Philosophy will have merely realized a half-fractality, incapable of elaborating its most universal concept “once and for all.” The most sure sign of its concept’s “average” character is obviously the multiplicity of philosophical decisions themselves: each philosophy leaves aside, implicitly or not, a real it deems too irregular or particular to be rationalizable and masterable; a real that gives place to another, supplementary philosophy, which takes hold of it against the prior philosophy and is expressly constituted to rationalize it, but proceeds in such a way that its “decision” makes visible a new residue, and so on. Philosophical fractality, the fractality of each system, is limited by the concepts of fractality that other philosophies implicitly propose. The only unique and universal concept of fractality is therefore conflated with the hesitations and conflicts that compose the continuum of the philosophical Tradition.

Obviously the concept of an absolutely irreducible or non-negotiable “fractionary relation” should be elaborated. Fractionary: not only in the arithmetic-quantitative sense, or in arithmetic-transcendental sense of philosophy (one of whose avatars is clearly the “relation-without-relation” that Heidegger and Derrida speak of); rather, in the sense in which the “relation,” the “fractionary” nature, which always contains an ultimate possibility of correspondence and continuity, would be itself ultimately abandoned. To detach fractality (at least by its reality or its identity) from the arithmetic fraction, and even from the philosophical “relation-without-relation,” from relation in general, i.e., from the Dyad; to stop inscribing it in the form-dyad. To be more precise: “classical,” geometric, or philosophical fractality is always said of figures whose irregularity derives from their being, i.e., from their property as intermediate natures, a property inscribed in the element of relations or relationships. These “in-betweens” were precisely coextensive with the Identities, syntheses, or connections that were transformed with them. So if we now seek a generalized fractality, we have to, if not eliminate every relation, at least no longer allow the “fractionary” relation and its identity—which are the two essential components of every fractality—to limit or impede each other and have to discover another “relation” between them than the relation of the Dyad (which is not only the initial given of philosophy, but its determinant essence). Those are the givens of the problem; what is its solution?

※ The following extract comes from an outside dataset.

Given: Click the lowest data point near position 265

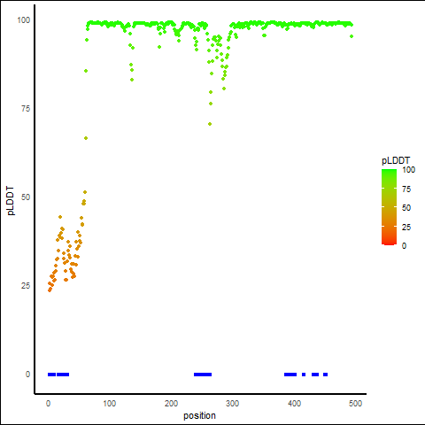Looking at the screenshot, I should 210,124.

This program can be realized only if we manage, without any philosophical contradiction, to consider and treat as given (given beforehand and nothing more) Identity as an instance that is de jure absolutely irreducible to every “fraction” and even to every philosophical “relation.” Identity is not or, more precisely, is no longer fractality. But it must constitute the condition of reality, the cause of fractality, which will maintain it outside its reductive inscription in a philosophical dyad or in a geometric “intermediary.” As we have understood it, Identity is no longer even a dimension that can be connected to others. It is the reality of a nondimensional thought, but it is all the more fractal, because fractality is detached from its geometrico-arithmetic dimensional references which could only efface it. This identity no longer entertains any relation with (codetermination, reciprocity) something else, with its representation for example. It is the finally positive essence—experienced as such—of the “without-relation.” Moreover, it will be able to afford fractality a new existence: a “relation” that no longer has the form of an identity and of a division—the division of this identity, precisely. Such a fractality will probably have no continuous relation to the philosophical Decision and its dimensions, to the half-fractality this decision is capable of.

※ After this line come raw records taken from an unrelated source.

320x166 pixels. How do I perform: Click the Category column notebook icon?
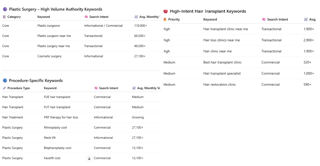4,17
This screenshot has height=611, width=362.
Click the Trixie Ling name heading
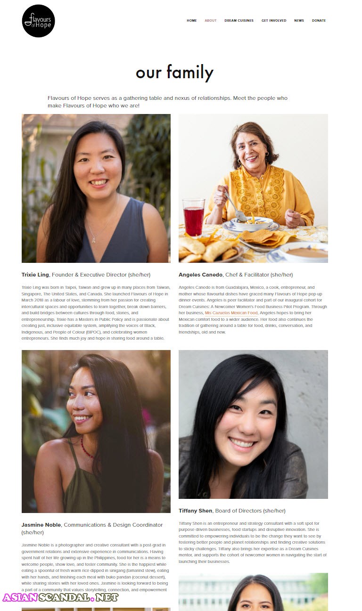(x=36, y=275)
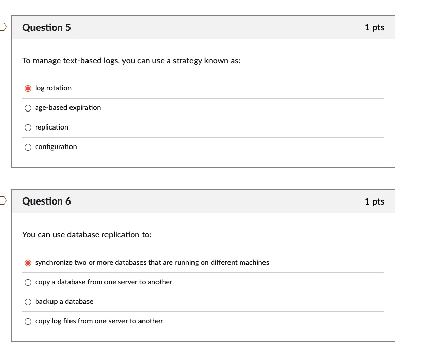The image size is (440, 351).
Task: Click the '1 pts' label of Question 5
Action: [x=374, y=27]
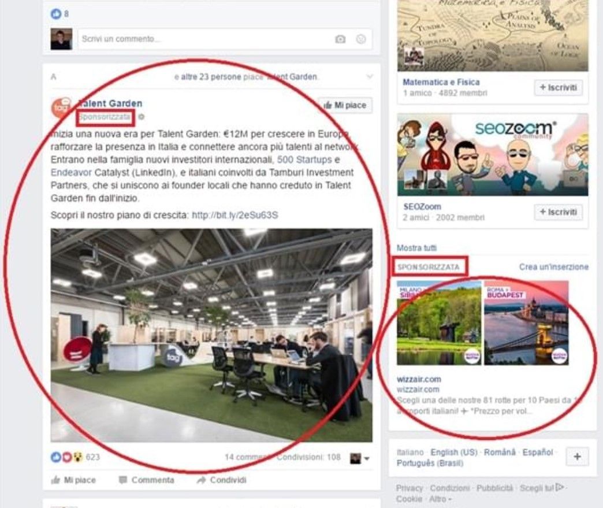The width and height of the screenshot is (603, 508).
Task: Click the AdChoices triangle icon in footer
Action: [560, 487]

A thought by dimensions (even by intrinsically fractionary dimensions) like philosophy gives place to a fuzzy, unstable fractality, deprived in any case of radical conceptual universality. The most irreducible and stable fractality is not intradimensional, but ultradimensional: it is fractality “in” dimensionality itself, at least in its geometric-philosophical forms. One/Dimension(s): this is the “gap” that cannot be reduced to any ever negotiable as much as non-negotiable gap. Alterity—if this concept can still be used here—no longer takes the form of a mediation, of an intermediary or of a mid-place [mi-lieu], the form of the universality of a milieu; it takes the form of a distance without return, of a unilaterality that is irreducible in proportion to its Identity-of-the-last-instance. To the fractality of philosophy, to the fractality of a circular dynamic system, we will oppose not a “linear,” but a “noncircular” fractality—a fractality that is identical to a certain order, which cannot be reduced to what it puts in order.

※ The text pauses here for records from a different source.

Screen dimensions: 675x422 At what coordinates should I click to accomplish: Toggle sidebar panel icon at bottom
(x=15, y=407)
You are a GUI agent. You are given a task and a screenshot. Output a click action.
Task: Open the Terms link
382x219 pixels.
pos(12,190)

The elaboration of a fractal style in the scientific thought of philosophy (a style rather than fractal objects) assumes that we have passed from a particular science, a regional theory, to a more universal discipline. But this discipline always remains a science and never becomes a philosophy. The only science that is more universal than regional (more precisely, ontic) sciences is the science of the One, which we call “first” for reasons already examined. This amounts to going from the plane of ontic objects or data to the plane of the “object” we term Identities. It is a very particular object because, giving itself in the mode of a radical or in-the-final-instance immanence, it enjoys two properties foreign to every object: 1. it remains what it is, without being transformed or alienated wherever it acts as cause (this is the main sense of cause or determination “in-the-final-instance”); 2. it is thus never given in the mode of the object, of presence, of representation, of Being that is transformed or alienated with its donation; it is not discernible in the horizon of philosophy’s most general Greco-ontological presuppositions. In this sense generalized fractality, which will be a mode or a sequel of this Identity, will consecrate the break outlined in contemporary thought, not simply with “metaphysics,” presence or representation, with “logocentrism” and its modes, but with philosophy itself. It is the logic of continuity and the half-singularities it tolerates that is discarded; the entire thematic of mixtures or blends, syntheses and co-belongings, of reversibility and of topological neighborhoods at best, of circular hierarchies at worst. It will be a question of a genuine fractal opening “beyond” the simply conveyed philosophical closures and teleologies.

FIRST SKETCH OF GENERALIZED FRACTALITY’S (GF’S) CONDITIONS

Four invariant conditions have to be united for fractality “in general” to exist. They form a system in pairs:

• an irregularity, a fragmentation, an interruption, etc.;

• not arbitrary, but definable by a certain degree (to be fixed) of irreducibility to a continuity whose nature must itself be fixed;

• furthermore, a principle of constancy (“homothety”) of this irregularity, a principle of self-similarity of fragmentation;

• which is itself defined in correlation with scale variations (magnification, degree of resolution, etc.).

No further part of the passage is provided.